**ОТРЫВОК**:
________________
Уже в самих маленьких детях иногда обнаруживается некая особая склонность к определенным дисциплинам, как, например, к музыке, арифметике или космографии. Я ведь сам знал тех, кто был решительно неспособен к наставлениям грамматики и риторики, а к тем, более тонким, дисциплинам оказывался очень восприимчив. В таком случае надо природе помогать в том направлении, к которому она склонна сама по себе. А при склонности затрачивается наименьший труд, точно так же в противном случае «ты ничего не скажешь и не сделаешь вопреки Минерве» [405]. Я знал мальчика, который еще не умел говорить и для которого не было ничего слаще, чем, листая том, изображать читающего. И хотя он делал это иной раз в течение многих часов, он не испытывал никакого отвращения. И как бы сильно он иногда ни плакал, всегда, однако, успокаивался, когда ему давали книгу. Эта вещь внушила родителям добрую надежду, что он станет когда-нибудь ученым мужем. Вдобавок и имя его было неким радостным предзнаменованием. Его ведь звали Иеронимом [406]. Но какой он теперь, не знаю, ибо взрослым его не видел.
________________
**РАЗДЕЛ ДАННЫХ**:

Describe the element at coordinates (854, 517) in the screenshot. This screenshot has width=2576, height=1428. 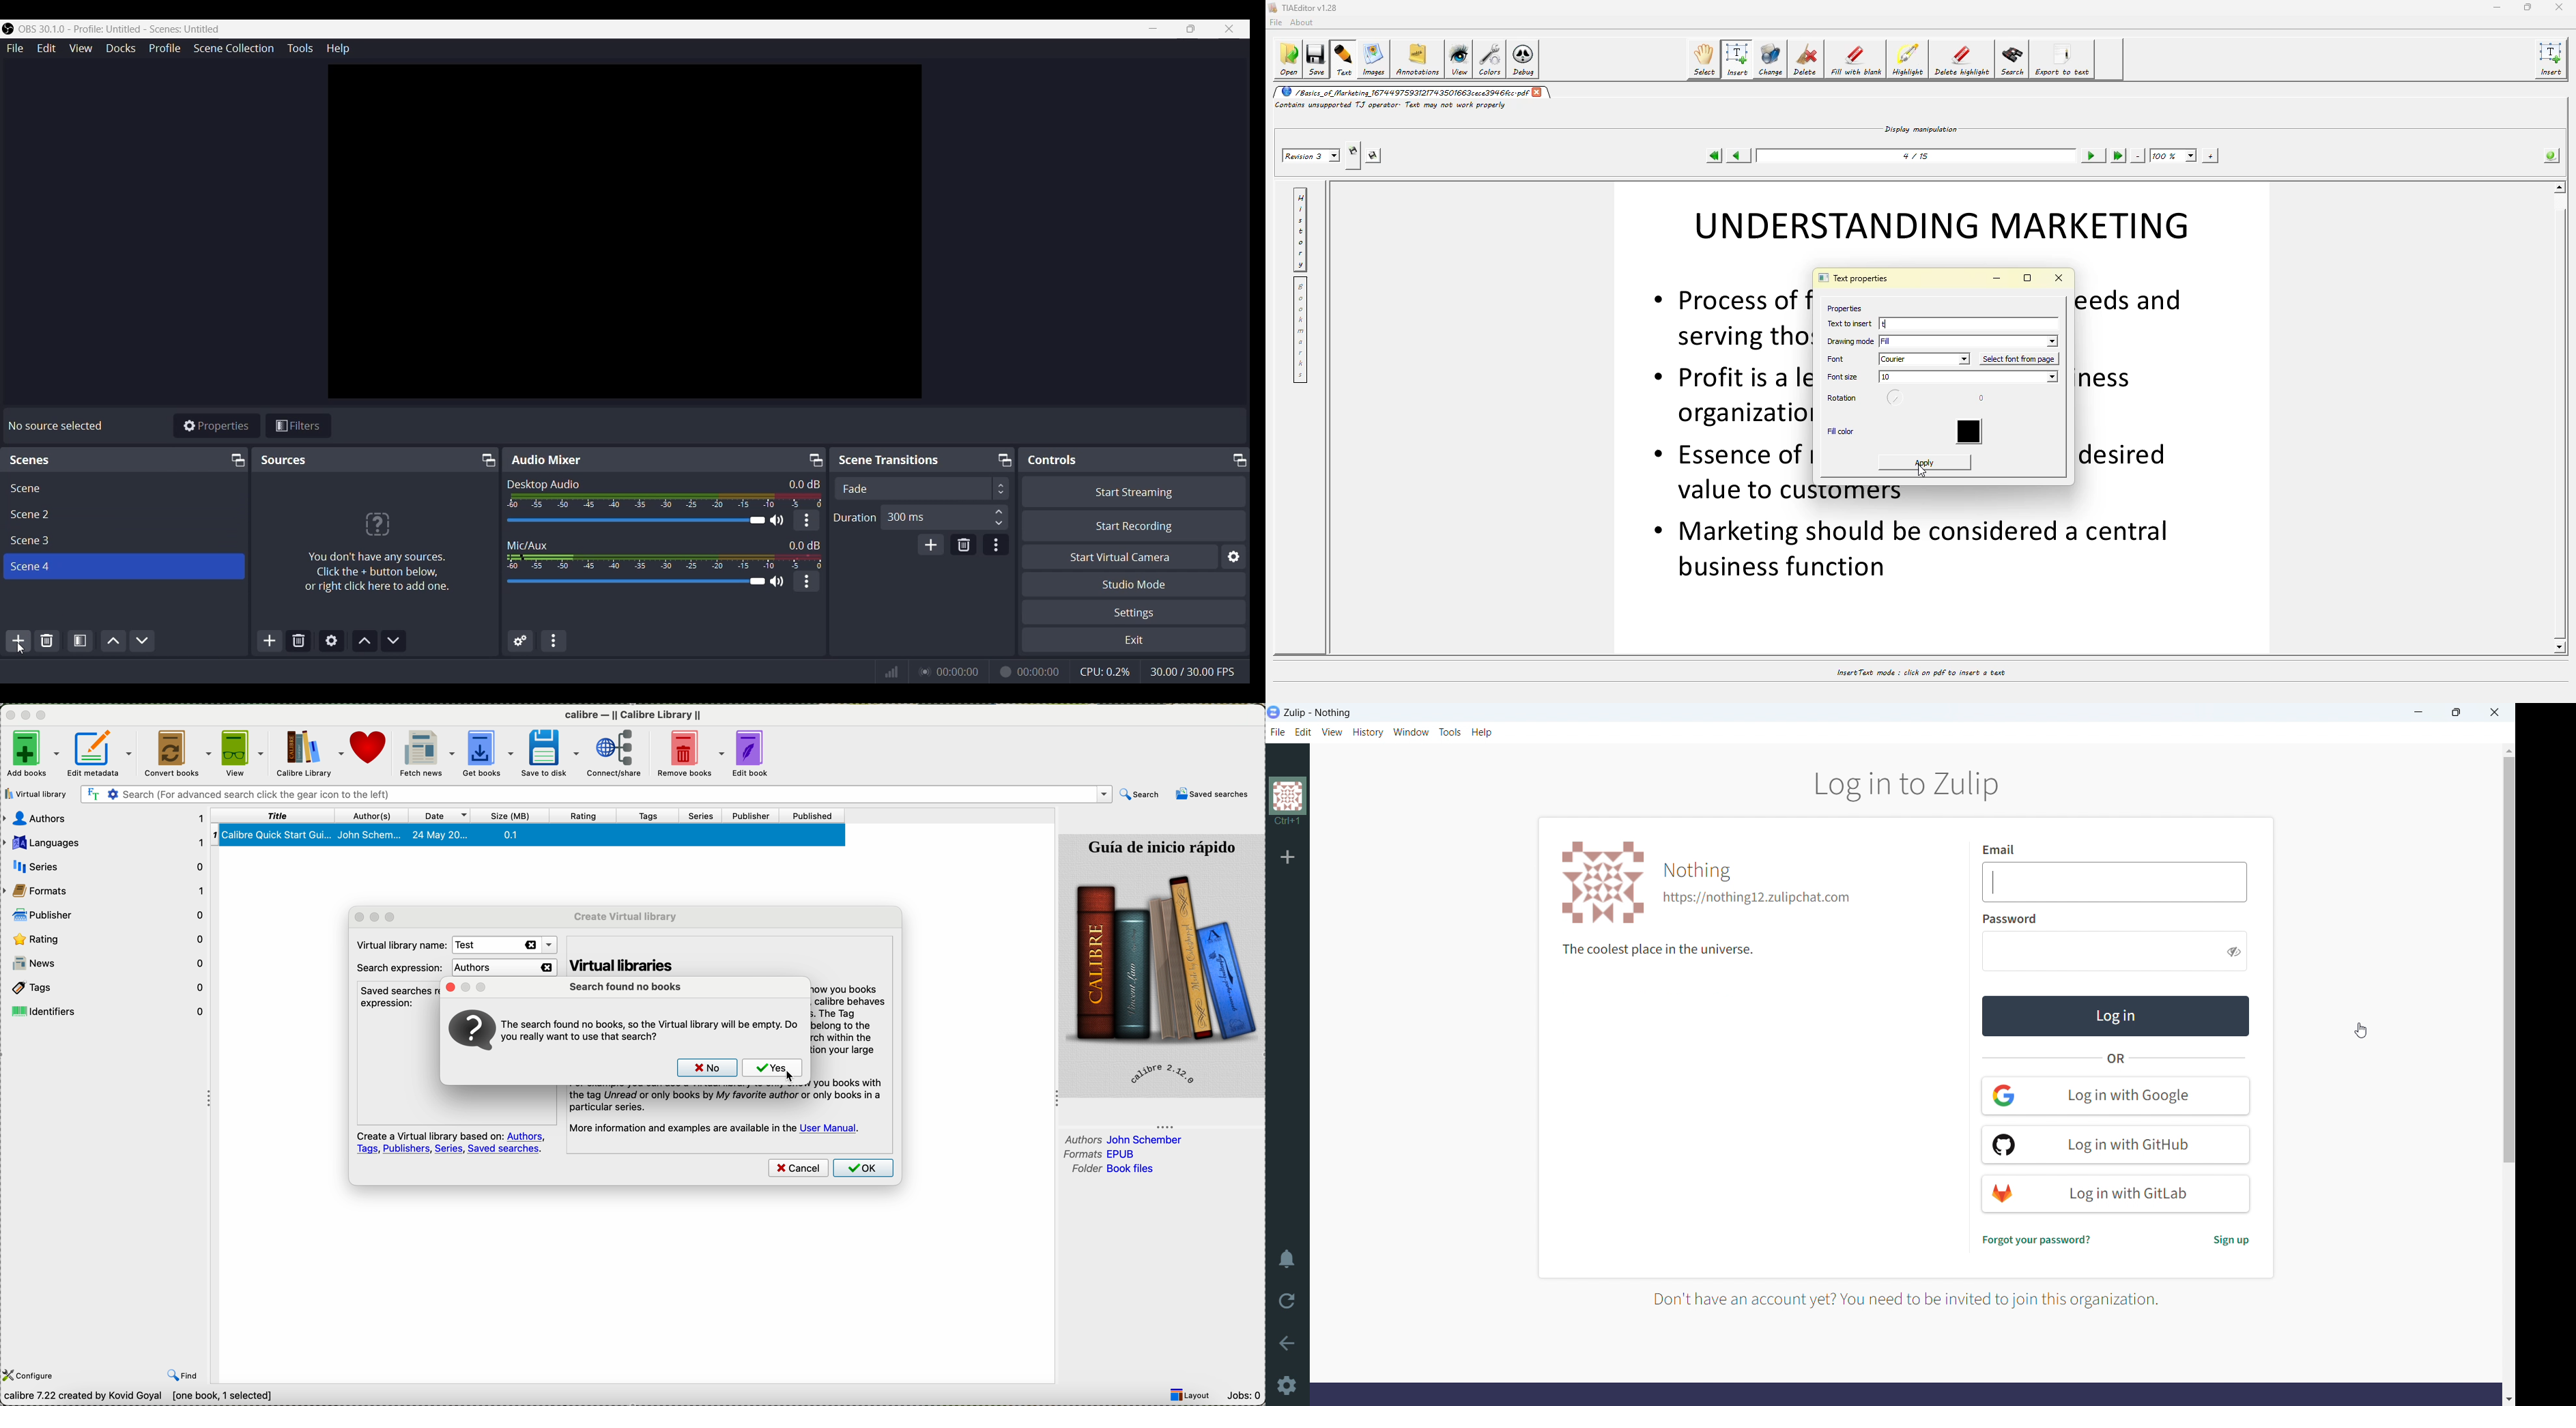
I see `Duration Adjuster` at that location.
________________
**СУТЬ ЗАДАНИЯ**: Приведите повторно, целиком и без изменений, отрывок о природной склонности детей к определенным дисциплинам.

**ОТВЕТ НА ЗАДАЧУ**:
Уже в самих маленьких детях иногда обнаруживается некая особая склонность к определенным дисциплинам, как, например, к музыке, арифметике или космографии. Я ведь сам знал тех, кто был решительно неспособен к наставлениям грамматики и риторики, а к тем, более тонким, дисциплинам оказывался очень восприимчив. В таком случае надо природе помогать в том направлении, к которому она склонна сама по себе. А при склонности затрачивается наименьший труд, точно так же в противном случае «ты ничего не скажешь и не сделаешь вопреки Минерве» [405]. Я знал мальчика, который еще не умел говорить и для которого не было ничего слаще, чем, листая том, изображать читающего. И хотя он делал это иной раз в течение многих часов, он не испытывал никакого отвращения. И как бы сильно он иногда ни плакал, всегда, однако, успокаивался, когда ему давали книгу. Эта вещь внушила родителям добрую надежду, что он станет когда-нибудь ученым мужем. Вдобавок и имя его было неким радостным предзнаменованием. Его ведь звали Иеронимом [406]. Но какой он теперь, не знаю, ибо взрослым его не видел.